Exercise prompt - Proceed with the passage below on the Tapajós-Arapiuns Extractive Reserve, picking up after its final sentence.

The Tapajós-Arapiuns Extractive Reserve was created by federal decree on 16 November 1998.
It is administered by the Chico Mendes Institute for Biodiversity Conservation.
It is classed as IUCN protected area category VI (protected area with sustainable use of natural resources).
An extractive reserve is an area used by traditional extractive populations whose livelihood is based on extraction, subsistence agriculture and small-scale animal raising.
Its basic objectives are to protect the livelihoods and culture of these people and to ensure sustainable use of natural resources.

The utilisation plan was submitted by the Associação da Resex Tapajós-Arapiuns, Associação Comunitária da Suruaca/Tapajós and Associação Intercomunitária de Boim/Rio Tapajós e CNS. It was approved on 5 November 1999.

Extracted information -
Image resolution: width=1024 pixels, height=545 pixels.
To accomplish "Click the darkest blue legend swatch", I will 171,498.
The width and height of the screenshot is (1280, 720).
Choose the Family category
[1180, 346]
...
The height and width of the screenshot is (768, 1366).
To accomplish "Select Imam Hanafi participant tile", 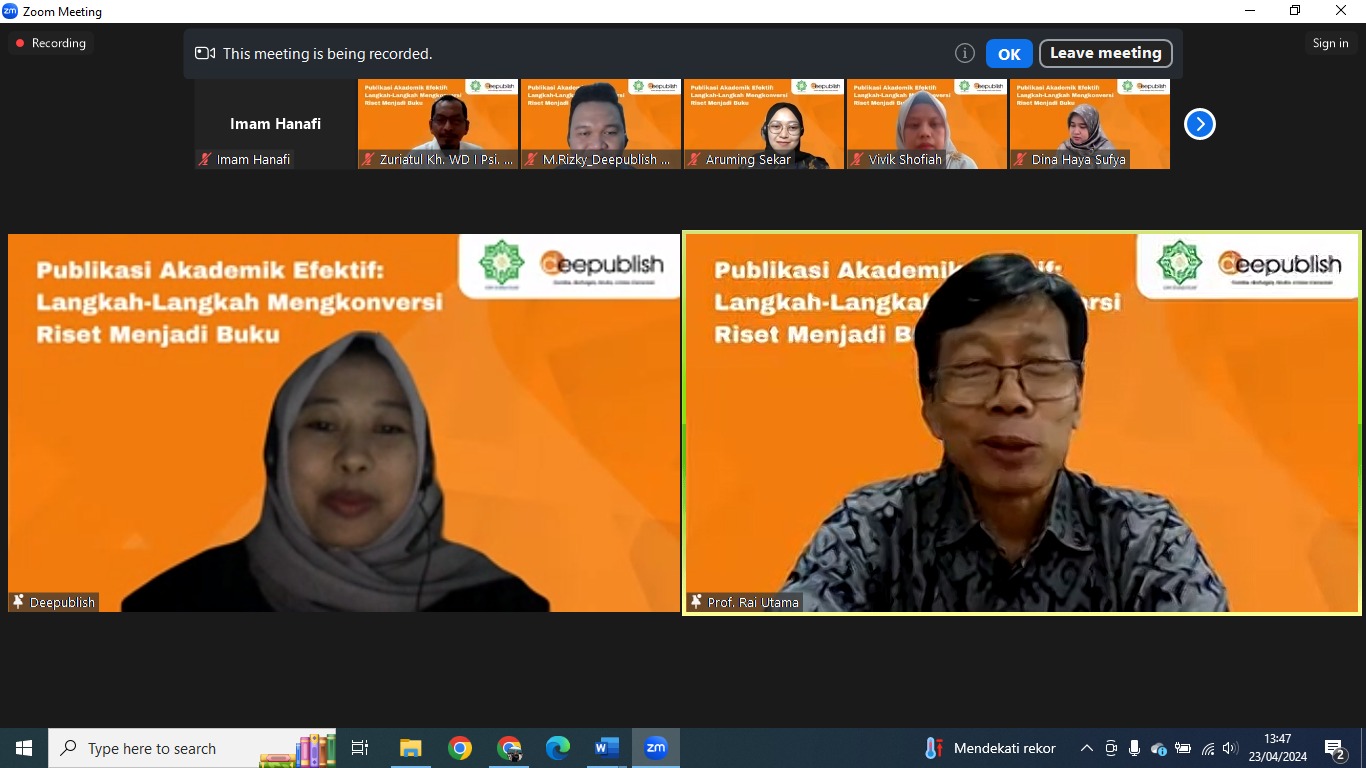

Output for this exercise -
On 30 October 2003 the Instituto Nacional de Colonização e Reforma Agrária (INCRA: National Institute for Colonization and Agrarian Reform) recognised the reserve as meeting the needs of 3,500 families, who would qualify for PRONAF support. This was adjusted to 2,850 units on 29 September 2005, then to 3,650 units on 20 December 2006.

The deliberative council was created on 10 May 2004.
On 5 October 2011 ICMBio ceded the right to use the reserve to the Tapajós-Arapiuns-Tapajoara associations.
The management plan was approved on 20 November 2014.
A working group was created on 28 May 2015 to support implementation of the Forest Carbon Demonstration Project (Projeto Demonstrativo de Carbono Florestal).